Personally, I would recommend (as an user, demand) that you use Unicode, and not ASCII or Windows-1252 or ISO-8859-x. It is trivial to convert the Unicode codes to normal UTF-8 strings and check how many char
s they take. Editing strings, especially moving the cursor in the string, and deleting individual characters, is easier if you use Unicode strings during editing, though. (I prefer to use UTF-8 for "immutable" strings, but in editing widgets, convert them to wchar_t
or similar, for simplicity. UTF-8 ⇔ UCS4 transforms are trivial.)
(In case you don't know it yet, the character € is available on most European keyboards as AltGr+E. It is Unicode U+20AC, or code 8364, and in UTF-8 is represented by three chars, \xE2\x82\xAC
. If you cannot support it, don't expect Europeans to use your UI. And no, ISO-8859-15 does not really cut it either, even if it does have €.)
Finally, for your UI, I recommend you use a single dedicated pthread in your program to read from the input event devices -- all keyboards, mice, and pointers --, and supplying keypresses (and notifications of pointer changes) into a circular buffer, using atomic counters and a semaphore, or a mutex and a condition variable to maintain the state of the buffer between threads. The dedicated thread only needs a minimal stack (16384 or 32768 bytes should suffice), and since it blocks waiting for new events for most of the time, it won't consume much resources at all.
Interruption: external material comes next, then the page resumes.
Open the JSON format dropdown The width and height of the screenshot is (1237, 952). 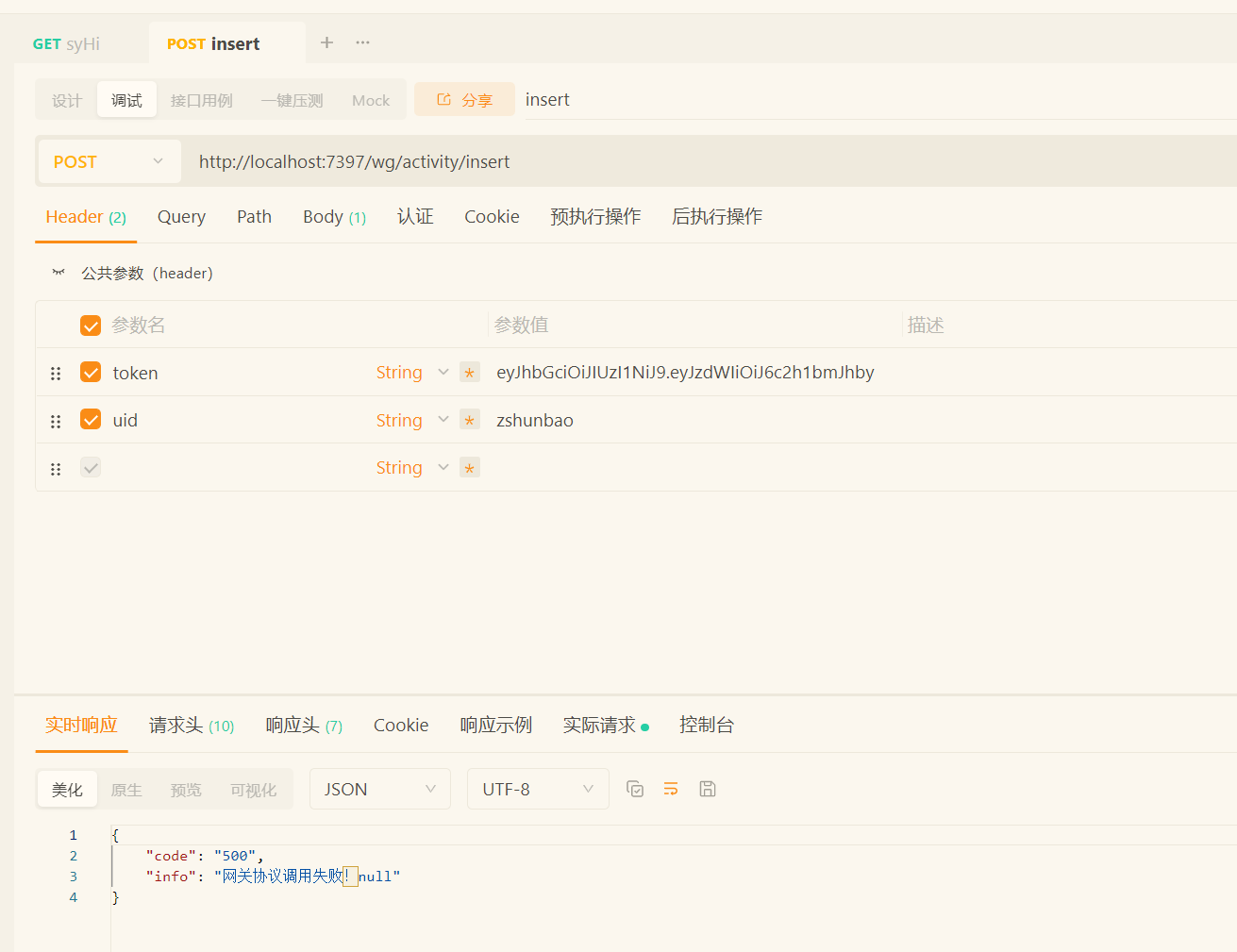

Having the dedicated thread maintain both keyboard and pointer input devices (and inserting pointer moved or did something "characters" to the input buffer) means your program can use a simple loop to check for user inputs; whenever the user presses a key or moves a pointer, the loop will iterate. No need for polling, you see. It works really well for simple framebuffer-based graphical interfaces.